● Problem description:
Return every line of the listing below exactly as it appears, but leave out the picture.

(Records contained in a dataset)
________________
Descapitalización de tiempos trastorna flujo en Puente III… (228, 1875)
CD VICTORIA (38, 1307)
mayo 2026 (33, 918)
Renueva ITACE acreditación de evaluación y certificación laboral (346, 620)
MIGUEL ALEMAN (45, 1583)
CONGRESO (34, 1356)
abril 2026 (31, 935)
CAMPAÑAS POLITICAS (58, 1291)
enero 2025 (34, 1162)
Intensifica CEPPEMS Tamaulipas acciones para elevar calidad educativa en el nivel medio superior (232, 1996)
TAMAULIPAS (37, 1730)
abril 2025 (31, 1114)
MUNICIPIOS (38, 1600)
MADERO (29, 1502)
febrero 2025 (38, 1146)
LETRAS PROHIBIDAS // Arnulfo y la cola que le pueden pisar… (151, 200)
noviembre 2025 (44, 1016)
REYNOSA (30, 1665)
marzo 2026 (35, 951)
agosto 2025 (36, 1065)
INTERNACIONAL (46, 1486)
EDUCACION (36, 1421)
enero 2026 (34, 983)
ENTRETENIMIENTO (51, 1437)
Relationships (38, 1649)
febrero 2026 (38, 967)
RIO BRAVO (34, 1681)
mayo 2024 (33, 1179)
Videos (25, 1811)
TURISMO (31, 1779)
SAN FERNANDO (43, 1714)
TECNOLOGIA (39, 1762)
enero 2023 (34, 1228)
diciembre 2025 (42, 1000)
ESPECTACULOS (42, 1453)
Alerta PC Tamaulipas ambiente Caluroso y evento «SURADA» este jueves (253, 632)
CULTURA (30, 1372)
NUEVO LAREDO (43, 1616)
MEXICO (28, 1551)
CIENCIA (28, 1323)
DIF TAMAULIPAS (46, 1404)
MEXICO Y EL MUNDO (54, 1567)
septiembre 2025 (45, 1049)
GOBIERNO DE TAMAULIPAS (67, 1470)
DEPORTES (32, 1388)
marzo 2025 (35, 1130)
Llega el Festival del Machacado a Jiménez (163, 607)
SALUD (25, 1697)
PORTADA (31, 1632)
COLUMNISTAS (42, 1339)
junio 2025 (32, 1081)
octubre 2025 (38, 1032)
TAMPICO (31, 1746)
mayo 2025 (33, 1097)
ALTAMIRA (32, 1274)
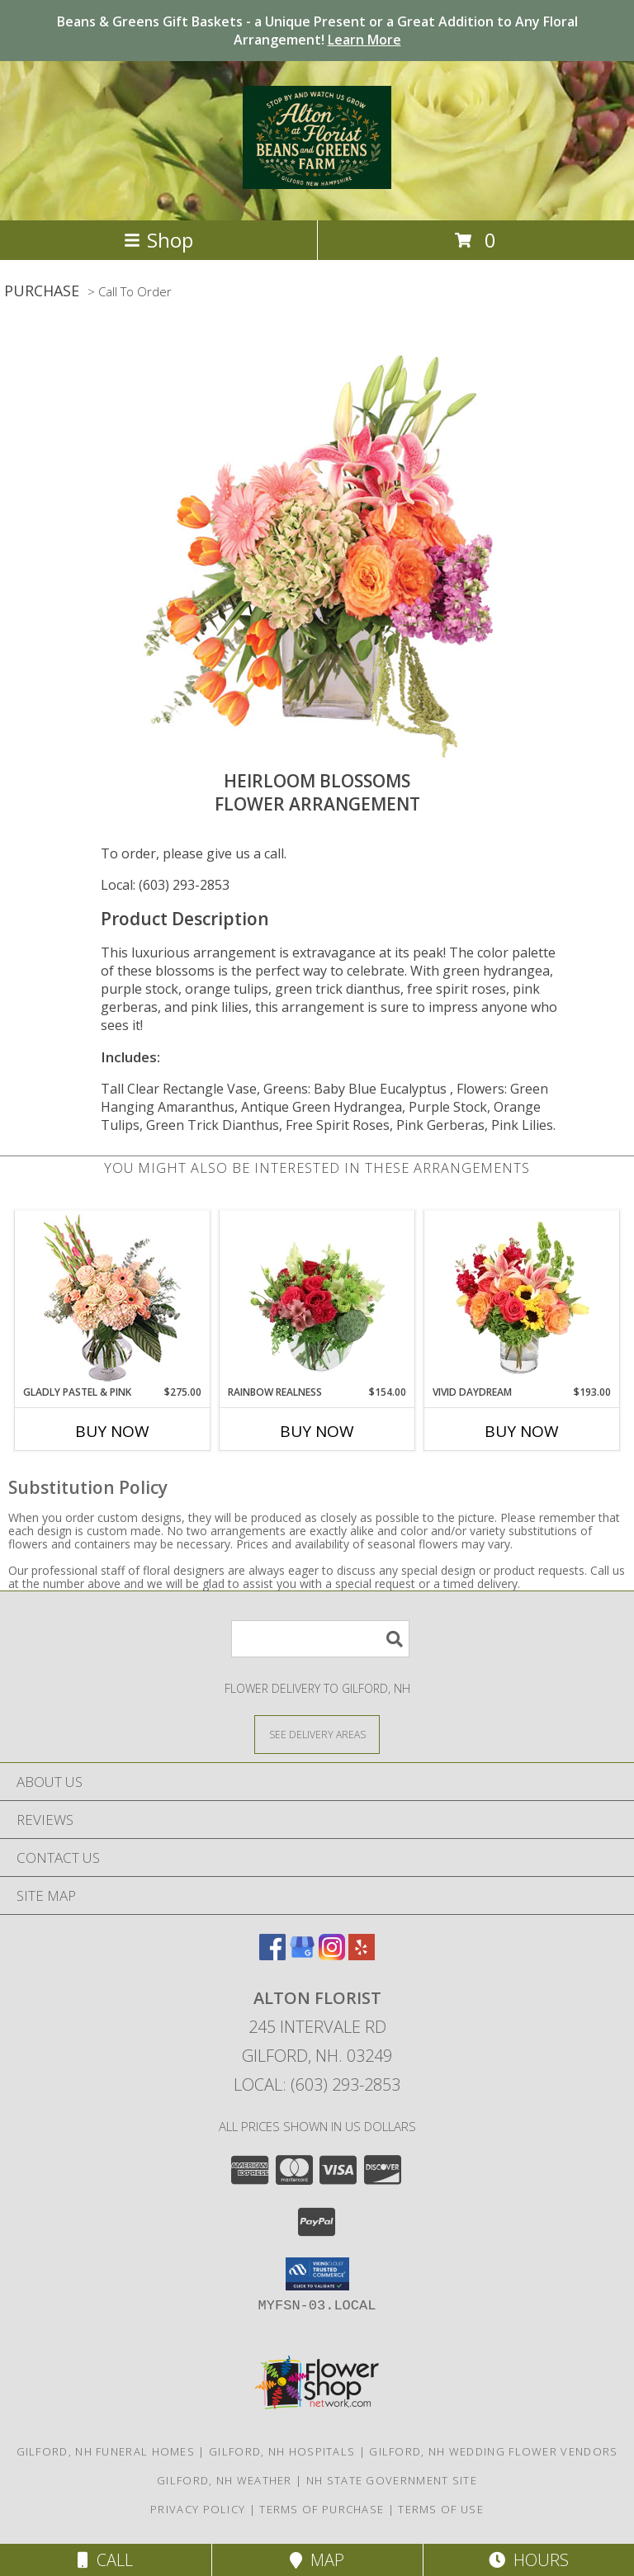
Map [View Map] (317, 2560)
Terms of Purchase (321, 2509)
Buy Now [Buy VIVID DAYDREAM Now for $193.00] (522, 1431)
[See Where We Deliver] (317, 1734)
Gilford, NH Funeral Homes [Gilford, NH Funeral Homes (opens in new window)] (106, 2451)
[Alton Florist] (316, 180)
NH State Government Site (391, 2480)
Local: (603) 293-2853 (165, 885)
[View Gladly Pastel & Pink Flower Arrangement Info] (113, 1298)
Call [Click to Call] (105, 2560)
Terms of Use (441, 2509)
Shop (158, 239)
________________
● Exercise answer:
Descapitalización de tiempos trastorna flujo en Puente III… (228, 1875)
CD VICTORIA (38, 1307)
mayo 2026 (33, 918)
Renueva ITACE acreditación de evaluación y certificación laboral (346, 620)
MIGUEL ALEMAN (45, 1583)
CONGRESO (34, 1356)
abril 2026 (31, 935)
CAMPAÑAS POLITICAS (58, 1291)
enero 2025 (34, 1162)
Intensifica CEPPEMS Tamaulipas acciones para elevar calidad educativa en el nivel medio superior (232, 1996)
TAMAULIPAS (37, 1730)
abril 2025 (31, 1114)
MUNICIPIOS (38, 1600)
MADERO (29, 1502)
febrero 2025 (38, 1146)
LETRAS PROHIBIDAS // Arnulfo y la cola que le pueden pisar… (151, 200)
noviembre 2025 (44, 1016)
REYNOSA (30, 1665)
marzo 2026 (35, 951)
agosto 2025 (36, 1065)
INTERNACIONAL (46, 1486)
EDUCACION (36, 1421)
enero 2026 (34, 983)
ENTRETENIMIENTO (51, 1437)
Relationships (38, 1649)
febrero 2026 (38, 967)
RIO BRAVO (34, 1681)
mayo 2024 (33, 1179)
Videos (25, 1811)
TURISMO (31, 1779)
SAN FERNANDO (43, 1714)
TECNOLOGIA (39, 1762)
enero 2023 (34, 1228)
diciembre 2025 (42, 1000)
ESPECTACULOS (42, 1453)
Alerta PC Tamaulipas ambiente Caluroso y evento «SURADA» este jueves (253, 632)
CULTURA (30, 1372)
NUEVO LAREDO (43, 1616)
MEXICO (28, 1551)
CIENCIA (28, 1323)
DIF TAMAULIPAS (46, 1404)
MEXICO Y EL MUNDO (54, 1567)
septiembre 2025 (45, 1049)
GOBIERNO DE TAMAULIPAS (67, 1470)
DEPORTES (32, 1388)
marzo 2025 (35, 1130)
Llega el Festival del Machacado a Jiménez (163, 607)
SALUD (25, 1697)
PORTADA (31, 1632)
COLUMNISTAS (42, 1339)
junio 2025 (32, 1081)
octubre 2025 (38, 1032)
TAMPICO (31, 1746)
mayo 2025 (33, 1097)
ALTAMIRA (32, 1274)
Map [View Map] (317, 2560)
Terms of Purchase (321, 2509)
Buy Now [Buy VIVID DAYDREAM Now for $193.00] (522, 1431)
[See Where We Deliver] (317, 1734)
Gilford, NH Funeral Homes [Gilford, NH Funeral Homes (opens in new window)] (106, 2451)
[Alton Florist] (316, 180)
NH State Government Site (391, 2480)
Local: (603) 293-2853 (165, 885)
[View Gladly Pastel & Pink Flower Arrangement Info] (113, 1298)
Call [Click to Call] (105, 2560)
Terms of Use (441, 2509)
Shop (158, 239)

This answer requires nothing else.